Files in this item
|(no description provided)|
|Title:||In between worlds: The life of a lab school teacher|
|Doctoral Committee Chair(s):||Daniel J. Walsh|
|Department / Program:||Education|
|Degree Granting Institution:||University of Illinois at Urbana-Champaign|
|Subject(s):||Education, Early Childhood|
|Abstract:||Because of its campus location and historical origin, the university-based laboratory preschool (lab school) serves as a site for conducting research studies, for teaching student teachers and young children, and for modeling "best" practice within the early childhood community. These three components from the three-part mission of lab schools. This three-part mission creates unique demands for lab school teachers.
This study looks at lab school teaching from two teachers' perspectives.

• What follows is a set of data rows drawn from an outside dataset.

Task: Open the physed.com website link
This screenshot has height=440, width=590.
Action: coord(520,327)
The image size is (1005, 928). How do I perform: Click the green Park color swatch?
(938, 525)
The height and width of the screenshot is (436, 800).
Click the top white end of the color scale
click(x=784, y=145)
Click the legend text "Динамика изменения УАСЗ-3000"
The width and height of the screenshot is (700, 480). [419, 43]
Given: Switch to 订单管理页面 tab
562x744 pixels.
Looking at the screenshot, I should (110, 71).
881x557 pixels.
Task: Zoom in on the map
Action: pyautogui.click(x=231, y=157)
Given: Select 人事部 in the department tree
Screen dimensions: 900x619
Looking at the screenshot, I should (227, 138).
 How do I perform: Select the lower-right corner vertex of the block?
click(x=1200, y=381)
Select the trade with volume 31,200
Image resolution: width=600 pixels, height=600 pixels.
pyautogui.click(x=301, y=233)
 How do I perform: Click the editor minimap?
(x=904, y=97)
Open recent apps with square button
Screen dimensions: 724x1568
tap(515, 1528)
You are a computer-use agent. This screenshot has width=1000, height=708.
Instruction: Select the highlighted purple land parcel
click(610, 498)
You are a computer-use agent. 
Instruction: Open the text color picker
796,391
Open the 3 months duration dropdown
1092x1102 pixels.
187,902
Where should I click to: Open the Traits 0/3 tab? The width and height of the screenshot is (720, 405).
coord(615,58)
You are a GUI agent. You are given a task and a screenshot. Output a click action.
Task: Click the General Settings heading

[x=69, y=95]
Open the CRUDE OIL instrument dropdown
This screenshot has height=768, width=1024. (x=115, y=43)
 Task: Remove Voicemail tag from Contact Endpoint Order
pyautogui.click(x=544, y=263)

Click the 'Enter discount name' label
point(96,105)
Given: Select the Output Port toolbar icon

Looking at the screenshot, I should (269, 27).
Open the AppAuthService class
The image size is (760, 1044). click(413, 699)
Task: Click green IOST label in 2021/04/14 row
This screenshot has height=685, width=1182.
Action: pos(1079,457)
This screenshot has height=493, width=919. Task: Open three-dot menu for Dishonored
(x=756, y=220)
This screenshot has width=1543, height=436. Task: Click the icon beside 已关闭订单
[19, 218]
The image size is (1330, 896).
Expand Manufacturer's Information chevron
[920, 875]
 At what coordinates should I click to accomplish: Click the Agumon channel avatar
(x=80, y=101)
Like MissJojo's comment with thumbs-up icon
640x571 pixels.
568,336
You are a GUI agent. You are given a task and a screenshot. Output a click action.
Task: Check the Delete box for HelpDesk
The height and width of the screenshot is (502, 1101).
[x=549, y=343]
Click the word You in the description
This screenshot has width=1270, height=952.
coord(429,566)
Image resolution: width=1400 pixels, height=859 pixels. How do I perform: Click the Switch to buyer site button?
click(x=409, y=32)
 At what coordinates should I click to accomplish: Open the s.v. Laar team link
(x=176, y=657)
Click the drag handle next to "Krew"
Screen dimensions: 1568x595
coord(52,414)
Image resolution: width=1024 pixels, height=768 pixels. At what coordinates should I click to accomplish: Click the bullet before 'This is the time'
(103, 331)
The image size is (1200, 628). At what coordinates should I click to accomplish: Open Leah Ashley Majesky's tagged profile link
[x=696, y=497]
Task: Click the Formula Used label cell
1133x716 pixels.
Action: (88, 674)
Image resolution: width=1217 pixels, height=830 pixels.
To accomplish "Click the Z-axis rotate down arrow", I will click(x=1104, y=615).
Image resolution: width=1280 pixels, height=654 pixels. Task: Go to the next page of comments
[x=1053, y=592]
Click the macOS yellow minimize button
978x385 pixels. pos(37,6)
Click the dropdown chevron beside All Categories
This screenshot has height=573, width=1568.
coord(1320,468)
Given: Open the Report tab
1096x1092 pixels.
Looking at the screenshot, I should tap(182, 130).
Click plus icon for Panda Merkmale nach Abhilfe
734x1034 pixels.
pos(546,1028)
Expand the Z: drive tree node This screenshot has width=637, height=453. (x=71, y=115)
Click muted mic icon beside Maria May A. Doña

The teachers' point-of-view is the focus of this study because teachers are major participants of teaching at lab schools and because their views are largely ignored in both the general and the laboratory-school-specific literature on teaching.
The two perspectives analyzed in this study are those of Mary and Nancy, two of five head teachers at Children's Laboratory, a lab school. The purpose of this study is to describe teaching at a lab school from these two teachers' perspectives and to analyze the "making sense" process of their work lives by observing and interviewing them. Questions addressed in this dissertation are the following: (a) how do lab school teachers perceive teaching at a lab school? (b) how do lab school teachers make sense of the range of responsibilities entailed within being a lab school teacher? (c) how do lab school teachers negotiate the multiple and often overlapping demands inherent in their occupation? and (d) what do lab school teachers do to gain control of their complex lives at lab school? Implications for lab school administrators are also addressed.